Quarantine: Should I stay or should I go?

Analysing the characteristics of the SARS-CoV-2 virus makes it possible to estimate the length of quarantine that reduces the impact on society and the economy, while minimising infections.
  1. Mirjam Kretzschmar  Is a corresponding author
  2. Johannes Müller
  1. University Medical Center Utrecht, Utrecht University, Netherlands
  2. Department of Mathematics, Technical University of Munich, Germany
  3. Institute for Computational Biology, Helmholtz Center Munich, Germany

The COVID-19 pandemic started just over a year ago, so there is a good chance that you have been in quarantine because you or one of your family, friends or colleagues tested positive for SARS-CoV-2. But how long should a person stay in quarantine before they can safely mix with others without posing a threat? Many countries implemented a 14 day quarantine period during the first wave of the pandemic, but it turned out that adherence to quarantine declined towards the end of this period (CDC, 2021; ECDC, 2020; Quilty et al., 2021; Steens et al., 2020). In many cases, this was because people could not afford to miss work for such a long time (Wright et al., 2020). If large numbers of people need to quarantine, this will impact productivity and be costly for the economy. At the same time, it is not clear that longer quarantines actually prevent many new infections. Because of this, many countries shortened their quarantines to ten days, and some allow release even earlier if individuals test negative before that time.

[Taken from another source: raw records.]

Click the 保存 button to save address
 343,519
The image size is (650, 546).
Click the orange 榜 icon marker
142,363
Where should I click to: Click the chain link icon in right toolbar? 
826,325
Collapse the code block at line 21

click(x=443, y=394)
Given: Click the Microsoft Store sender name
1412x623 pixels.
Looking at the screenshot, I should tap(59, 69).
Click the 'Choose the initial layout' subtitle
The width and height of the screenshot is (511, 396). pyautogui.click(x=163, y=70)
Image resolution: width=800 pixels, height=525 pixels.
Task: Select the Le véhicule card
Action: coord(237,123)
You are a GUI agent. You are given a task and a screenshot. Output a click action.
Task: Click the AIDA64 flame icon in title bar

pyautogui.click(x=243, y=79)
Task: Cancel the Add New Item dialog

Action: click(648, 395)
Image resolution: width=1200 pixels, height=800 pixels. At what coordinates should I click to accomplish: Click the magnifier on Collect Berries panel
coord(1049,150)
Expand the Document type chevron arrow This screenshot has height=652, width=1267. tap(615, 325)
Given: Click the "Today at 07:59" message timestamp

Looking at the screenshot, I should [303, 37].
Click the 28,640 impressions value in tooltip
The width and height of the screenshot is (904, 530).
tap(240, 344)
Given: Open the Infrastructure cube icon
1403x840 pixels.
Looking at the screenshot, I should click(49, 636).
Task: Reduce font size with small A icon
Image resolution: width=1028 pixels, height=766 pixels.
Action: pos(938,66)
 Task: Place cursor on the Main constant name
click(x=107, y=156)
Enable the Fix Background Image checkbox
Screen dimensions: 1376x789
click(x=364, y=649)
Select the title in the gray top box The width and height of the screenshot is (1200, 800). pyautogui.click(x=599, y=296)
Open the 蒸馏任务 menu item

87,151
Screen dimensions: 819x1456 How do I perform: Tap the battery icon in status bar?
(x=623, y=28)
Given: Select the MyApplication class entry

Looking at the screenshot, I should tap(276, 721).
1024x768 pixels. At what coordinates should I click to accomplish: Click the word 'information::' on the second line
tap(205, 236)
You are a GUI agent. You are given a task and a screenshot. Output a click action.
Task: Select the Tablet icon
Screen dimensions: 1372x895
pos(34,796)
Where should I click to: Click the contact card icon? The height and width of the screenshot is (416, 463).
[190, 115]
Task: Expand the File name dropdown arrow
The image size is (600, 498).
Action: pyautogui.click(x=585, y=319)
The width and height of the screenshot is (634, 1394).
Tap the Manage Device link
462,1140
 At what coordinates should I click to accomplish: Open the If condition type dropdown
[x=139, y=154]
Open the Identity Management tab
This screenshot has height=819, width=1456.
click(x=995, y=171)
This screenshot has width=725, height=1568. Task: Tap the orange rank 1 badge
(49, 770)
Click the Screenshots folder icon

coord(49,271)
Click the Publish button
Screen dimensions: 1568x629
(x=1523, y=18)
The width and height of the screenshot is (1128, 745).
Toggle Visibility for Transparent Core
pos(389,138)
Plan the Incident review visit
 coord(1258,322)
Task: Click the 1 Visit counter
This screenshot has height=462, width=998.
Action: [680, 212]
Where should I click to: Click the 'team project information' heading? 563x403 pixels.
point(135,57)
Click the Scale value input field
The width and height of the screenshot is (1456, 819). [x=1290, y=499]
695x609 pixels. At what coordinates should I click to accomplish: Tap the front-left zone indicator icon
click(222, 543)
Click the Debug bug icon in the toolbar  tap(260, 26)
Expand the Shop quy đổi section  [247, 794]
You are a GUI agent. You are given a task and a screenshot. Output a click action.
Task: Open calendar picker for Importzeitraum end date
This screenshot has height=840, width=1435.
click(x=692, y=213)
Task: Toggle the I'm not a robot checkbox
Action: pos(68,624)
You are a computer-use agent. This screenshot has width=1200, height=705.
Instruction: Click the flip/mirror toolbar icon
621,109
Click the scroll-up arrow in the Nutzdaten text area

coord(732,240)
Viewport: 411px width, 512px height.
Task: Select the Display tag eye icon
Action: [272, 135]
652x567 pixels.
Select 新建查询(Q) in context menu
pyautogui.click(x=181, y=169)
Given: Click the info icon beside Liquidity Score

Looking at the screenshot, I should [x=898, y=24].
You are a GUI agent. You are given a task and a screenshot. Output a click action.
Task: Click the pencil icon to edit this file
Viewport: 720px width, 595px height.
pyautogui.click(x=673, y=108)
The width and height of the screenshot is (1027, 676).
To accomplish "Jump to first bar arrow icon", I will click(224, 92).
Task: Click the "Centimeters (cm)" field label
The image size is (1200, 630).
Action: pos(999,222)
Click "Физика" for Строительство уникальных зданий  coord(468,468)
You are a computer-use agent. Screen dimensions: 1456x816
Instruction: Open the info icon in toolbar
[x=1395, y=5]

But, what is the optimal duration of quarantine that still ensures an effective control of SARS-CoV-2 transmission, while minimizing the individual and societal impact? Now, in eLife, Peter Ashcroft (ETH Zurich), Sebastian Bonhoeffer (ETH) and colleagues – Sonja Lehtinen (ETH), Daniel Angst (ETH) and Nicola Low (University of Bern) – report how they have used mathematical modelling to address this question (Ashcroft et al., 2021).

Based on estimated distributions of the time between a person getting infected and them infecting another person with COVID-19, the incubation period, and the infectivity of the virus, Ashcroft et al. quantified the impact of isolation and quarantine on onward transmission for index cases (the first identified case within a cluster) and their contacts. Index cases are identified through testing either when the individual develops symptoms, or when they return from travel from a country with high risk and get tested regardless of symptoms on entering their home country.

In the first case, knowing the distribution of incubation periods provides information about the possible time of infection and, therefore, the length of time an index case has had to infect others. For travellers, this information is less precise because it is harder to determine when they were infected, which will depend on the duration of travel and on how likely they are to have been exposed to infectious people in the country they travelled to. The analysis by Ashcroft et al. relies on estimating what proportion of onward transmissions could be prevented by various quarantine strategies.

At this point, Ashcroft et al. are faced with some arbitrariness in how to deal with optimizing a quarantine strategy that has several objectives (Denysiuk et al., 2015). On the one hand, reducing the spread of infection (the longer the quarantine is, the fewer onward infections), on the other, minimizing the societal and psychological consequences of quarantine. Ashcroft et al. manage this problem by using a utility function that measures the proportion of transmissions prevented per extra day of quarantine, merging the two aspects that need to be optimized. However, this is just one of several possible ways to handle the task, and it is not clear that it is the best approach.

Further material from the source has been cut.